• **Records supplied**

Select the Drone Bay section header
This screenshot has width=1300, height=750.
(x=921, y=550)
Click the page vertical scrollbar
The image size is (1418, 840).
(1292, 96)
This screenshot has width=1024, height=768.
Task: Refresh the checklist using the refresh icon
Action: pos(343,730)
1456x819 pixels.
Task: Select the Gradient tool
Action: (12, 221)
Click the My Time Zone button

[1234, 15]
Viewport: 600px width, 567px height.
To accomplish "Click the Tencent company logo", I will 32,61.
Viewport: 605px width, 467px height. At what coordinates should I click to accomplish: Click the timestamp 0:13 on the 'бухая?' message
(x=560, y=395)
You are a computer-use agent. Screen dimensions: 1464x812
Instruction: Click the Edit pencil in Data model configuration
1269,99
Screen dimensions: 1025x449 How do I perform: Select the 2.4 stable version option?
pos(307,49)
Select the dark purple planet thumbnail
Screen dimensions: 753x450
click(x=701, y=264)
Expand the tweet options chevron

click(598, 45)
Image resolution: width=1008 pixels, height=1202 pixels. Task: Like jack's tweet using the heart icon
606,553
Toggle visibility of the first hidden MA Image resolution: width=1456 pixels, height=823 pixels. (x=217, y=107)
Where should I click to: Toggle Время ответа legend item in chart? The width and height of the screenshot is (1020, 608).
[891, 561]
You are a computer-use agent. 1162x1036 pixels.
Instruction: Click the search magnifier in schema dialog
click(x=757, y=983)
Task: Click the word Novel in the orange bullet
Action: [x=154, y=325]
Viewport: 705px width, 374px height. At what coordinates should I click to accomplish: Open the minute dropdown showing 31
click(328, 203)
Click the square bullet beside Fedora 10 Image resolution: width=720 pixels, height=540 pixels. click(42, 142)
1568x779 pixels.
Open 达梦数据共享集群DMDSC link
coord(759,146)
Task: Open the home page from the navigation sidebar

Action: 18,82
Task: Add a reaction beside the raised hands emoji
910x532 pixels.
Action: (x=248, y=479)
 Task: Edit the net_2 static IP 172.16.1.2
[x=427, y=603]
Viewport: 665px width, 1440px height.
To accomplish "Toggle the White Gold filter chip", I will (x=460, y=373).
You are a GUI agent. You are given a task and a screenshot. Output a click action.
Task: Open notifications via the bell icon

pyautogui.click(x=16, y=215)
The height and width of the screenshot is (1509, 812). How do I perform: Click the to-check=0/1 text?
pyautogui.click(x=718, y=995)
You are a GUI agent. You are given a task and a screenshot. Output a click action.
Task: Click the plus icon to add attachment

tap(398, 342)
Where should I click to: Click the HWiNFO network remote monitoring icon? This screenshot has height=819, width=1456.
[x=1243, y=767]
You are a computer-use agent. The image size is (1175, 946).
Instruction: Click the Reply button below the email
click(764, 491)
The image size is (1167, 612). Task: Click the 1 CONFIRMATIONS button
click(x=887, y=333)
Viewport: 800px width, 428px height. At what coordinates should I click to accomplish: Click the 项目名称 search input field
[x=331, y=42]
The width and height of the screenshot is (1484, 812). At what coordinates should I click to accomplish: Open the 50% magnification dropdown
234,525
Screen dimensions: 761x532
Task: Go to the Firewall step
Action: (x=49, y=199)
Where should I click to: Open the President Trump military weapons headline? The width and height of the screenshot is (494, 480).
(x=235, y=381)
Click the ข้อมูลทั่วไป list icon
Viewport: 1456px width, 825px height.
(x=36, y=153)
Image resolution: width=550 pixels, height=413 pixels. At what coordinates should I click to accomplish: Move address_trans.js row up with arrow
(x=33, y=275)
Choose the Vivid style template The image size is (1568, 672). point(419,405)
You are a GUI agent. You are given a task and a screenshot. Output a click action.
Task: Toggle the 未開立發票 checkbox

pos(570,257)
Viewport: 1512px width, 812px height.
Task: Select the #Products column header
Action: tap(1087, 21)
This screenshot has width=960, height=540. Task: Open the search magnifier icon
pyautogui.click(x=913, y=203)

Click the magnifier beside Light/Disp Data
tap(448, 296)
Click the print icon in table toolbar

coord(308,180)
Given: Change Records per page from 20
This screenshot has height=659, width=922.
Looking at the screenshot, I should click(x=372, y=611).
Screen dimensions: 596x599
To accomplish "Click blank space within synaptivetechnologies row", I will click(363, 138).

• **Written exercise**
Could you give this data again with every "magnifier" swapped for "magnifying glass" and everything else unchanged?

• **Task answer**
Select the Drone Bay section header
This screenshot has width=1300, height=750.
(x=921, y=550)
Click the page vertical scrollbar
The image size is (1418, 840).
(1292, 96)
This screenshot has width=1024, height=768.
Task: Refresh the checklist using the refresh icon
Action: pos(343,730)
1456x819 pixels.
Task: Select the Gradient tool
Action: (12, 221)
Click the My Time Zone button

[1234, 15]
Viewport: 600px width, 567px height.
To accomplish "Click the Tencent company logo", I will 32,61.
Viewport: 605px width, 467px height. At what coordinates should I click to accomplish: Click the timestamp 0:13 on the 'бухая?' message
(x=560, y=395)
You are a computer-use agent. Screen dimensions: 1464x812
Instruction: Click the Edit pencil in Data model configuration
1269,99
Screen dimensions: 1025x449 How do I perform: Select the 2.4 stable version option?
pos(307,49)
Select the dark purple planet thumbnail
Screen dimensions: 753x450
click(x=701, y=264)
Expand the tweet options chevron

click(598, 45)
Image resolution: width=1008 pixels, height=1202 pixels. Task: Like jack's tweet using the heart icon
606,553
Toggle visibility of the first hidden MA Image resolution: width=1456 pixels, height=823 pixels. (x=217, y=107)
Where should I click to: Toggle Время ответа legend item in chart? The width and height of the screenshot is (1020, 608).
[891, 561]
You are a computer-use agent. 1162x1036 pixels.
Instruction: Click the search magnifying glass in schema dialog
click(x=757, y=983)
Task: Click the word Novel in the orange bullet
Action: [x=154, y=325]
Viewport: 705px width, 374px height. At what coordinates should I click to accomplish: Open the minute dropdown showing 31
click(328, 203)
Click the square bullet beside Fedora 10 Image resolution: width=720 pixels, height=540 pixels. click(42, 142)
1568x779 pixels.
Open 达梦数据共享集群DMDSC link
coord(759,146)
Task: Open the home page from the navigation sidebar

Action: 18,82
Task: Add a reaction beside the raised hands emoji
910x532 pixels.
Action: (x=248, y=479)
 Task: Edit the net_2 static IP 172.16.1.2
[x=427, y=603]
Viewport: 665px width, 1440px height.
To accomplish "Toggle the White Gold filter chip", I will (x=460, y=373).
You are a GUI agent. You are given a task and a screenshot. Output a click action.
Task: Open notifications via the bell icon

pyautogui.click(x=16, y=215)
The height and width of the screenshot is (1509, 812). How do I perform: Click the to-check=0/1 text?
pyautogui.click(x=718, y=995)
You are a GUI agent. You are given a task and a screenshot. Output a click action.
Task: Click the plus icon to add attachment

tap(398, 342)
Where should I click to: Click the HWiNFO network remote monitoring icon? This screenshot has height=819, width=1456.
[x=1243, y=767]
You are a computer-use agent. The image size is (1175, 946).
Instruction: Click the Reply button below the email
click(764, 491)
The image size is (1167, 612). Task: Click the 1 CONFIRMATIONS button
click(x=887, y=333)
Viewport: 800px width, 428px height. At what coordinates should I click to accomplish: Click the 项目名称 search input field
[x=331, y=42]
The width and height of the screenshot is (1484, 812). At what coordinates should I click to accomplish: Open the 50% magnification dropdown
234,525
Screen dimensions: 761x532
Task: Go to the Firewall step
Action: (x=49, y=199)
Where should I click to: Open the President Trump military weapons headline? The width and height of the screenshot is (494, 480).
(x=235, y=381)
Click the ข้อมูลทั่วไป list icon
Viewport: 1456px width, 825px height.
(x=36, y=153)
Image resolution: width=550 pixels, height=413 pixels. At what coordinates should I click to accomplish: Move address_trans.js row up with arrow
(x=33, y=275)
Choose the Vivid style template The image size is (1568, 672). point(419,405)
You are a GUI agent. You are given a task and a screenshot. Output a click action.
Task: Toggle the 未開立發票 checkbox

pos(570,257)
Viewport: 1512px width, 812px height.
Task: Select the #Products column header
Action: tap(1087, 21)
This screenshot has width=960, height=540. Task: Open the search magnifying glass icon
pyautogui.click(x=913, y=203)

Click the magnifying glass beside Light/Disp Data
tap(448, 296)
Click the print icon in table toolbar

coord(308,180)
Given: Change Records per page from 20
This screenshot has height=659, width=922.
Looking at the screenshot, I should click(x=372, y=611).
Screen dimensions: 596x599
To accomplish "Click blank space within synaptivetechnologies row", I will click(363, 138).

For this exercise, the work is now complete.